Apple just can't get a break.

On the day of its big event for a smaller iPhone and a new iPad, amid the hailstorm of news regarding Apple's defiance of the government, the Cupertino-based company had another issue to resolve.

No, we're not talking about that random iPhone spontaneously combusting whilst airborne on a major airliner. We're talking about a more serious issue referring to a security hole in Apple's iMessage encryption.

Johns Hopkins University researchers broke news that they've successfully broken the iPhone's messaging encryption over iMessage. The security breach could potentially allow skilled hackers to decode an iPhone user's messages which include texts, photos, and video communications.

Nonetheless, Apple acknowledged the flaw and promsied a fix. The company says it's known about the problem since last fall and has provided a partial fix for the flaw during iOS 9's initial release. A complete solution to the researcher's discovery is now included in the last iOS 9.3 update.

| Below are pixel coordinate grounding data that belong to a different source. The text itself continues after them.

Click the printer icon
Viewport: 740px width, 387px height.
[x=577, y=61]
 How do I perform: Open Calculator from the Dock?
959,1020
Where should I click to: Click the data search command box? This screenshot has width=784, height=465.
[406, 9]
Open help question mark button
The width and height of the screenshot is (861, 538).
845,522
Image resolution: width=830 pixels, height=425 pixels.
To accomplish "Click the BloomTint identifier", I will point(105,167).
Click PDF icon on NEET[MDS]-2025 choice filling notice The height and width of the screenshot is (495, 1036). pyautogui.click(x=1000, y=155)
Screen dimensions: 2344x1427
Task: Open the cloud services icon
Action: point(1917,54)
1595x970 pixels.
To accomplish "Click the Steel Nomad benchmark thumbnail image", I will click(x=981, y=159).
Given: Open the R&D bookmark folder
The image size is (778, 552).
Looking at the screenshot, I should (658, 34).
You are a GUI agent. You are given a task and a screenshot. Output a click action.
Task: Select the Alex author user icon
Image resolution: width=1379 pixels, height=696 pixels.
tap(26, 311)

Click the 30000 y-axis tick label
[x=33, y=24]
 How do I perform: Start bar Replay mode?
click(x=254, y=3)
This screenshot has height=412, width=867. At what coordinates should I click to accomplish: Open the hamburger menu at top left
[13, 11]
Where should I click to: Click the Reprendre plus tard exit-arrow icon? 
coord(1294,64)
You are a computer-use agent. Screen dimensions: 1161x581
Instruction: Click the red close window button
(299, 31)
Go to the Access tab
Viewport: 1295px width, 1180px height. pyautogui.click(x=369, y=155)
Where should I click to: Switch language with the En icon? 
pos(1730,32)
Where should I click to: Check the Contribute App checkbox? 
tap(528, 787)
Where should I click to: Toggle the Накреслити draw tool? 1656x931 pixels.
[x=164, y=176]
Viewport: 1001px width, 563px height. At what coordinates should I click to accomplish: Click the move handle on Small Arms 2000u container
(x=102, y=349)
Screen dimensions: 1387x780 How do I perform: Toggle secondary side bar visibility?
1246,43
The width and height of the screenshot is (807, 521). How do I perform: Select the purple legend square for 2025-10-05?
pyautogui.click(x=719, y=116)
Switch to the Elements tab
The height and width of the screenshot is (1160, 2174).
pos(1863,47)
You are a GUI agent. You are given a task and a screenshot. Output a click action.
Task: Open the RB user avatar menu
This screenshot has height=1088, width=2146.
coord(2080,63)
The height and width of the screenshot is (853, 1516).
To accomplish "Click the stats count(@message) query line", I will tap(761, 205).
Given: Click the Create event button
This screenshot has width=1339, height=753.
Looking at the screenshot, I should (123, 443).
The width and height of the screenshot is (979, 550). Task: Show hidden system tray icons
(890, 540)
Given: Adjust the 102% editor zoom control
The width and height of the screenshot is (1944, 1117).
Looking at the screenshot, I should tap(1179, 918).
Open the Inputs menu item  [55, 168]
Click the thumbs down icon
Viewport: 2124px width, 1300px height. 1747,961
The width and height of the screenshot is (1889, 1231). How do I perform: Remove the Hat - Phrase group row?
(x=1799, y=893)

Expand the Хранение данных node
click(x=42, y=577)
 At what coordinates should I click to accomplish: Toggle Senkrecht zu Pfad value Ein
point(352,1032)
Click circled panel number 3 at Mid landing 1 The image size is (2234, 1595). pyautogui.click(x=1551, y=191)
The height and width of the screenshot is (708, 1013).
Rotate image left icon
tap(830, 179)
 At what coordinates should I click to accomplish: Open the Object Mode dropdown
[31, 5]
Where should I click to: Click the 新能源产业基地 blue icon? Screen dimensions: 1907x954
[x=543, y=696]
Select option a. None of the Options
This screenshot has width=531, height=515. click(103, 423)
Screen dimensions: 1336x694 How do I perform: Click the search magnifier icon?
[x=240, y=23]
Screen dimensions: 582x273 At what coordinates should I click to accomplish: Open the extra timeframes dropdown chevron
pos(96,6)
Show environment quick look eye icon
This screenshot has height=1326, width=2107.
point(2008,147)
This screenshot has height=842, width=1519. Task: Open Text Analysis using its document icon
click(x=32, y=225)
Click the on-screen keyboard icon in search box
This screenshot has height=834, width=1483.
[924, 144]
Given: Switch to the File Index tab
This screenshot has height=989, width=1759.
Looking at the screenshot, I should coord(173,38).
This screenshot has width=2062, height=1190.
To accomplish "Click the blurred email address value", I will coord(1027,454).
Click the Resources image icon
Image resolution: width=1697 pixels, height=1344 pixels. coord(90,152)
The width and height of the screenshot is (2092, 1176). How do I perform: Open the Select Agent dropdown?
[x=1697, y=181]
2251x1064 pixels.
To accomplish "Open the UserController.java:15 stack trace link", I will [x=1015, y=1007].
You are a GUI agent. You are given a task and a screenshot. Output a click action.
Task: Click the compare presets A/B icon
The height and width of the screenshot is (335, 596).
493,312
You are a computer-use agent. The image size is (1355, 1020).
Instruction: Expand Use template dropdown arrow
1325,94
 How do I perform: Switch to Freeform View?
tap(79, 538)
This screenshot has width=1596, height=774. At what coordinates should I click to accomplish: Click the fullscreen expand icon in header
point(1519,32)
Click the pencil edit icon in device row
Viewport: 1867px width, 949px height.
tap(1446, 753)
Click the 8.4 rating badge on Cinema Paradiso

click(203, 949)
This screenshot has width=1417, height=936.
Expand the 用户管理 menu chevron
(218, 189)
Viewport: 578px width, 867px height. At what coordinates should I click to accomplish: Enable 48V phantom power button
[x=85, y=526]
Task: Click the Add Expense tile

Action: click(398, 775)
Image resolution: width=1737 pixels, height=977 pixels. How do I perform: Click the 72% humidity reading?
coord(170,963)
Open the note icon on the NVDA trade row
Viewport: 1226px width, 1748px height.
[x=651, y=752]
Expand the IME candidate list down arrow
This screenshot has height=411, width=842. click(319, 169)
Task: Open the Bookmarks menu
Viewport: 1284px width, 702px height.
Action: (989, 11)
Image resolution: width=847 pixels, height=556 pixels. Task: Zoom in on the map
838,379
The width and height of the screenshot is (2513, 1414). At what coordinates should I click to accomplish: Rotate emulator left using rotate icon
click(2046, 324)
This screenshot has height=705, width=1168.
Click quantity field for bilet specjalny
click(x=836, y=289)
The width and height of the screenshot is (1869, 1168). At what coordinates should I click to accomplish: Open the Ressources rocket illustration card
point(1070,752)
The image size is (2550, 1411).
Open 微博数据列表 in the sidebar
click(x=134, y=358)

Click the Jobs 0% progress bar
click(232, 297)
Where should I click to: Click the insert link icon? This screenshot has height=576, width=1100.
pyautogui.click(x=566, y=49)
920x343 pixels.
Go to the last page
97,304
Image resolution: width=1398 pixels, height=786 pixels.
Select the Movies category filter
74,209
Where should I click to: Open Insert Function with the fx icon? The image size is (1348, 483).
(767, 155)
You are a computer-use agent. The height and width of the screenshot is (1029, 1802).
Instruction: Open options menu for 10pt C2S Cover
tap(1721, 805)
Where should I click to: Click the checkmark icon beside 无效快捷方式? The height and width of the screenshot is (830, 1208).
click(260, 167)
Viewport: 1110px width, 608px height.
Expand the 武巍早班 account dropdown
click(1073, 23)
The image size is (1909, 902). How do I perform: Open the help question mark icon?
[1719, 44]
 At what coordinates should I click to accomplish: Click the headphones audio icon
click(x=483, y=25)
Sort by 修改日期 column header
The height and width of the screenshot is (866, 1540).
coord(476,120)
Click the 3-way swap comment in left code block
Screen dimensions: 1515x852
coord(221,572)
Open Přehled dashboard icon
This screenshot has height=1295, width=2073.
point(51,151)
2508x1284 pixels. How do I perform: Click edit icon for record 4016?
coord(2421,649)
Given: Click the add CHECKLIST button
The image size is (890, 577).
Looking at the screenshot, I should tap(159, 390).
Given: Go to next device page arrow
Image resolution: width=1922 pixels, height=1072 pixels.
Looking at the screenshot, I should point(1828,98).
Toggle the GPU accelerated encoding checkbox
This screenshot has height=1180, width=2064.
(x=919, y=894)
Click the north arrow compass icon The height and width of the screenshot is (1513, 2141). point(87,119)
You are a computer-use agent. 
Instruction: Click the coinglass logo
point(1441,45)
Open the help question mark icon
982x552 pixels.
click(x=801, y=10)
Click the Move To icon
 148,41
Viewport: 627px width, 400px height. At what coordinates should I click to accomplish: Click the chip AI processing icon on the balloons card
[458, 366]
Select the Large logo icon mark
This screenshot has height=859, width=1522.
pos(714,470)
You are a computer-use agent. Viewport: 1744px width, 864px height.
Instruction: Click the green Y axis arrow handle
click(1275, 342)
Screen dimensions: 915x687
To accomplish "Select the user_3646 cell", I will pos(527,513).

The weakness discovered in iMessage has to do with the way iMessage encrypts a user's messages and how those messages get routed through Apple's servers. An attacker would be able to retrieve one of those messages in rotation, trace it back to the device sending it to dig up the encryption key, and thus decoding the message and all its contents while even gaining access to a copy of it living in Apple's iCloud.

"Even Apple, with all their skills - and they have terrific cryptographers - wasn't able to quite get this right. So it scares me that we're having this conversation about adding back doors to encryption when we can't even get basic encryption right," reveals Matthew Green, the lead researcher in the discovery.

"Description: An issue existed in the parsing of SMS URLs. This issue was addressed through improved URL validation," Apple reveals in its support notes for iOS 9.3 security content.

"Description: A cryptographic issue was addressed by rejecting duplicate messages on the client," adds the company.

Even before the fix, however, the likelihood of this specific flaw in Apple iMessage software would not have helped the FBI and the Department of Justice in finding clues that may or may not be contained in the San Bernardino shooter's iPhone.

It does, however, reveal that no matter how much Apple touts its leading security features and its strong stance on protecting its customer's date, there's always a way to break through Apple's walls.